_WRITTEN PROBLEM 1_:
According to the passage on early silhouette artists, in what year did Mrs. Collins begin working on her own?
_WRITTEN PROBLEM 2_:
Duplicate the passage on early silhouette artists from "Her 1777 notice" to "obliged to pay.".
_WRITTEN PROBLEM 3_:
Write the next part of the passage on early silhouette artists, picking up after its final sentence.

— start of QUOTED TEXT —

It is not known exactly when Mrs. Harrington began cutting silhouettes, but we do know that many of her silhouettes were hollow-cut (the white paper cut out and placed over a black background). This was the simplest form of creating a profile, because the commercially produced black paper of the eighteenth-century was rough, probably the consistency of fine sandpaper, and so was difficult to cut precisely. Artists who cut out of black paper generally used white paper which they blackened themselves, often with India ink.
Mrs. Harrington applied for a patent in 1775 for a method of tracing and cutting profiles. According to Arthur Mayne in British Profile Miniaturists, it was “a sort of camera obscura in which the rays of the sun were allowed to enter through an aperture to cast a shadow. When the sun was not available artificial illumination took its place.” In her patent application, she mentions that it will perfectly draw profiles of people, as well as furniture, buildings, the details of rooms, etc. The elements of the composition were taken separately, and then put together into the finished work with the aid of a pantograph (a mechanical drawing device that produced a miniaturized version of an original). She states that she could then either cut with scissors or color with India ink. She also advertised that she painted on silk, although to our knowledge, none of her work on silk has surfaced.
Sarah Harrington travelled extensively throughout England, and seemed to be popular at the universities of Cambridge and Oxford in 1775 and 1776, where, according to one of her advertisements, she had cut profiles of “the whole of the University of Cambridge,” which would have been upwards of 200 silhouettes.
Mrs. Collins
Mrs. Collins (her first name is unknown) was associated with Mrs. Harrington for a short time. She purchased a portion of Harrington’s patent, and struck out on her own in 1777. Like her former partner, Mrs. Collins traveled around the country and set up shop in various towns. One advertisement mentions Coventry, Warwick, Wolverhampton, Lichfield and Derby. It is also known that she was in Leicester, Birmingham, Bristol and Bath. She specifically mentioned her proficiency in making silhouettes of children. Her earliest advertisements mention cut-work, and we know she was making use of Mrs. Harrington’s patent machine, but later on she describes her work as “highly finished as the most elegant mezzotinto.” This suggests painted, rather than cut work.
Her 1777 notice in the Leicester Journal has an interesting twist: ladies and Gentlemen need not have their heads dressed for sitting, as they may be convinced from the Specimens, that Mrs. COLLINS can decorate them in whatever taste or manner they shall choose, without their giving themselves that trouble. She also notes in the same advertisement that if the sitter is not pleased with the resulting profile, he or she need not feel obliged to pay.

— end of QUOTED TEXT —
— start of PROVIDED INFORMATION —

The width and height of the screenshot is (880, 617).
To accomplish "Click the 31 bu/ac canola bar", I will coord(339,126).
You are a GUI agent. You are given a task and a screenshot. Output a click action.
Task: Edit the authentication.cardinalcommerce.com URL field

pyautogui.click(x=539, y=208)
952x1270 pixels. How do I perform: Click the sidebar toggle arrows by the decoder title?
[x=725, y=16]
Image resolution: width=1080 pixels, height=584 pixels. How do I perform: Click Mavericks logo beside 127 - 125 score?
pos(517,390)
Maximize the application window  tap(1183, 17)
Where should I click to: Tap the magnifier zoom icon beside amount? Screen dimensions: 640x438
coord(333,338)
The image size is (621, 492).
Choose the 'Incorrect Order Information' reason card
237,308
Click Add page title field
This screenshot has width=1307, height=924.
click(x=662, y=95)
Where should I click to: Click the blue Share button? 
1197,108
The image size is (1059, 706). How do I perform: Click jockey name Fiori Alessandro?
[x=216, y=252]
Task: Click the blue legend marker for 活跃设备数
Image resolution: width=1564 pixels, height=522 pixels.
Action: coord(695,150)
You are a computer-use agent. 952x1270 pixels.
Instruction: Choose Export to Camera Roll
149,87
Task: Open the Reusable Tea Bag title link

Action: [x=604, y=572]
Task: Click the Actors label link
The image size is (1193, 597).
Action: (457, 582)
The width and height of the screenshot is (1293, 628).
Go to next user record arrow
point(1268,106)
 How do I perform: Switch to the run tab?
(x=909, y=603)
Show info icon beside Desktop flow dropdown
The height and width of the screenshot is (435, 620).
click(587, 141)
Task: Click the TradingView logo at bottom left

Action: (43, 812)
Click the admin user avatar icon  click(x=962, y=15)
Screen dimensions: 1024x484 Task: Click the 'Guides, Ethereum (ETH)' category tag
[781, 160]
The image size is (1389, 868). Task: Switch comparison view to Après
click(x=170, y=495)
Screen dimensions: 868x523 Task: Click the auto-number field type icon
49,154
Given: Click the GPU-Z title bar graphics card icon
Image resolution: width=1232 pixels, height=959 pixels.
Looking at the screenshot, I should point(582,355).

— end of PROVIDED INFORMATION —

_TASK RESULT 1_:
1777

_TASK RESULT 2_:
Her 1777 notice in the Leicester Journal has an interesting twist: ladies and Gentlemen need not have their heads dressed for sitting, as they may be convinced from the Specimens, that Mrs. COLLINS can decorate them in whatever taste or manner they shall choose, without their giving themselves that trouble. She also notes in the same advertisement that if the sitter is not pleased with the resulting profile, he or she need not feel obliged to pay.

_TASK RESULT 3_:
Mrs. Hudson
Mrs. Hudson, born Elizabeth Chilcot, was the daughter of a jeweler in Bath. Although no definite christening records can be found for her, it is assumed she was born around 1750. In 1776 her father referred to Elizabeth in an advertisement, where he said Hair work by Miss Chilcot, in all extensive forms, fancies & devices, likenesses, ciphers, urns, altars, trees, &c. Emblematic devices for mourning, love & Friendship, of rings, lockets, bracelets, buttons, snuffboxes, &c. Evidently she was not producing silhouettes at this time. Again in 1789 an advertisement appeared in Birmingham, which only mentioned her hairwork. However, by 1795 she advertised that she produced the most perfect LIKENESSES in Miniature Profile….Profiles in Lockets, Bracelets &c…..superior to any Thing of the Kind ever yet attempted, and will last for Ages…..Time of Sitting one Minute only. The ad continues to say that she also does portraits in wax, as well as portraits on ivory “in Colours.” She will make house calls if there are at least three or more customers, and she ends with “N.B. Profiles altered and dressed in the present Taste.” One wonders if this means she takes older out-of-fashion silhouettes and modernizes them, or if she dresses her subjects up in the manner of Mrs. Collins. She, like several of her feminine colleagues, travelled, and was known to be in Birmingham, Coventry, Oxford, Worcester and Buxton.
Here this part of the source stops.